Hard Fault - Hard Fault (otherwise known/referred to as a major fault) is the exact same thing as Page Fault, and you'll see its name in Resource Monitor on newer versions of Windows (afaik Vista and later). To expand on why hard faults are defined as they are, and to stress on why they're expensive, it's due to the process the page fault handler must follow if one occurs. For example, if the page is not loaded into memory at the time of a program referencing its address, the page fault handler needs to find a 'free location'. This free location is either a page in memory, or a non-free page in memory.
 
If the latter is currently in use by a pre-existing process, the operating system needs to spend time writing out the data in that current page, and mark it as not being loaded into memory. Once this is done, it is now a free location and can be used to read the data for the new page into memory, add an entry to its location within the MMU, and finally of course indicate that it is now successfully loaded into memory.

Below is an image representation of the entire process outlined above.


Soft Fault - Entirely different from a hard fault, a soft fault is when the MMU (as we discussed above) has not yet marked a page being loaded in memory. This is sometimes/also referred to as a minor fault, as the solution is simple (i.e make the operating system create an entry for the page, have the MMU point to that page in memory, and finally of course indicate that it is now successfully loaded into memory).

With all of this said, you can imagine why page faults/hard faults are an extremely expensive process. It's also imperative that you also understand that having to unnecessarily access the disk is very slow. If anyone has ever had a system in which it was experiencing multiple/frequent page faults for whatever reason, they can truly attest to how much their system slows to a crawl.
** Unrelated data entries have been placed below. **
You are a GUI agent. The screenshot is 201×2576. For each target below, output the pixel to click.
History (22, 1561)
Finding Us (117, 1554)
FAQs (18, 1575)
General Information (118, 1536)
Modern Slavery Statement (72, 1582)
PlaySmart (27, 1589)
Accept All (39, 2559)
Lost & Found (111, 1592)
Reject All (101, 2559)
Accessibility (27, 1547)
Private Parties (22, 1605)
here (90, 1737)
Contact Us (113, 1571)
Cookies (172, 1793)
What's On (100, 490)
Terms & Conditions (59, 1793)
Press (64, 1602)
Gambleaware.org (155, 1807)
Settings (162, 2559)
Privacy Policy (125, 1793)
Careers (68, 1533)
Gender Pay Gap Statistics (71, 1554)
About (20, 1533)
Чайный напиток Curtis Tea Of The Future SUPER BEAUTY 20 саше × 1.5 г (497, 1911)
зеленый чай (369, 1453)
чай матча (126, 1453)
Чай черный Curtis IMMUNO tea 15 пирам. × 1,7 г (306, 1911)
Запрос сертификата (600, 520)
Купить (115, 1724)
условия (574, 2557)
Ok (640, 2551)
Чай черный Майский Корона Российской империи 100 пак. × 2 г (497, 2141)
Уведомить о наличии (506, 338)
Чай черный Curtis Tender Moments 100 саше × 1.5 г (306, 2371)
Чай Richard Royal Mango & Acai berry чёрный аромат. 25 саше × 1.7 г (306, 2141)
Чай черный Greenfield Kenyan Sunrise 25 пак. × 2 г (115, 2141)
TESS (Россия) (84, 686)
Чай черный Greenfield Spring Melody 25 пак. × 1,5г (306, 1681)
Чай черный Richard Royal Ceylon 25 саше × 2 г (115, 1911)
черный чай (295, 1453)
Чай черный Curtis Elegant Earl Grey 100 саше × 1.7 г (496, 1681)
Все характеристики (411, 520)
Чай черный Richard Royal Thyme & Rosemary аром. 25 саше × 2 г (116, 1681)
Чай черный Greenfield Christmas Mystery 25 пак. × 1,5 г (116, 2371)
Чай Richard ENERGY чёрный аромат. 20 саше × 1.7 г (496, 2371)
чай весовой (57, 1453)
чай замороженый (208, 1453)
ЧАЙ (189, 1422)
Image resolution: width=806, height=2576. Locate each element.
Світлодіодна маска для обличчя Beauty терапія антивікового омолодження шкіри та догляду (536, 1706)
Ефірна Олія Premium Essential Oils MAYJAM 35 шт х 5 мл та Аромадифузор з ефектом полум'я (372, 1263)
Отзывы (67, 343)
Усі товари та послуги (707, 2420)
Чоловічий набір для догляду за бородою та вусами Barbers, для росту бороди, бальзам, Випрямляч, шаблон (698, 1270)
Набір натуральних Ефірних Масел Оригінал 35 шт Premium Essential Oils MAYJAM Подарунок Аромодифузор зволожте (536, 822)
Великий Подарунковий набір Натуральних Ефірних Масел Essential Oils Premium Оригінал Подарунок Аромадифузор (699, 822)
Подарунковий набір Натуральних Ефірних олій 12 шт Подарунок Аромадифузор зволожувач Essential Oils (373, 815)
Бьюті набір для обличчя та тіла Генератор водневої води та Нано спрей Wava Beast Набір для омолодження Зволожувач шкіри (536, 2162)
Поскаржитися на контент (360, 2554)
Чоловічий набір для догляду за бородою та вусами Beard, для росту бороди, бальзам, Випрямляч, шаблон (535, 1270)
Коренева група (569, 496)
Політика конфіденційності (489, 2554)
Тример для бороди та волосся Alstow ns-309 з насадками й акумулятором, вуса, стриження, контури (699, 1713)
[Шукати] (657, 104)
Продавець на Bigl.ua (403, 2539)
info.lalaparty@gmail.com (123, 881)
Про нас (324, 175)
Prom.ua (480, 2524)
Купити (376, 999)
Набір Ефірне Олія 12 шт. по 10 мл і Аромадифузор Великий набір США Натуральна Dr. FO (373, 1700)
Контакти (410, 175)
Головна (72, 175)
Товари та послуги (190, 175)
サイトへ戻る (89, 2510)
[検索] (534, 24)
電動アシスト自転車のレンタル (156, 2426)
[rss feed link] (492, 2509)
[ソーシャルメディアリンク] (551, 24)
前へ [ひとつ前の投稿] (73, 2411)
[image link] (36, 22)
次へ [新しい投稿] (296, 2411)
Why is this? Well, since you now understand what actually occurs during a page fault behind the scenes, we can imagine how ridiculously taxing this is on the disk. It doesn't help that the process of actually accessing the disk itself is slow in general, but to have to constantly do it is very bad. This is a good time to discuss the main pros & cons of virtual memory (i.e the disk). It's more like pro & con, really.

Pros - Very easy to get a lot of disk space for a small cost.

Cons - Slow!

A processor's register can be accessed in about a nanosecond, cache in 5 nanoseconds, and RAM in approximately 100 nanoseconds. With this said, the disk is literally seconds slower (at least a million times slower). If you are constantly/frequently having to go through the process of a page fault, you can truly imagine yourself now how slow it is.

--------------------

Page Fault - Continued

To go a bit more behind the scenes in regards to page faults, what actually happens when a page fault occurs is the thread that was running is placed into a wait state until the operating system's page fault handler can go ahead and go through the page fault process outlined above. This is done through an interrupt that halts (remember, wait state) the current program.
 
The instruction that went ahead and attempted to either access the page that was invalid, or nonresident (i.e not in physical memory), fails and throws an exception that generates the interrupt discussed above. Before discussing anything any further, we must first discuss why an exception is thrown. Quite simply, an exception is thrown because the CPU has no idea what page files are, etc, and only knows how to work with memory.
 
At this point, one of two things happens:
 
1. An Interrupt Service Routine (ISR) determines that the address is in fact valid, however is not resident (not in physical memory). The operating system then goes ahead and throws an exception (page fault) and goes through the page fault process outlined above. Once the page fault process is successfully completed, the program picks up right where it left off like nothing happened.
 
or
 
2.  An Interrupt Service Routine (ISR) determines that the address is in fact invalid, and then throws an exception known as an access violation. Remember above how we discussed hard (major)/soft (minor) faults? This is specifically known as an invalid fault. In this case, as opposed to following the page fault process outlined above, it is told to not attempt to access the memory as it's a null/bad address, and to simply terminate the executing program in question.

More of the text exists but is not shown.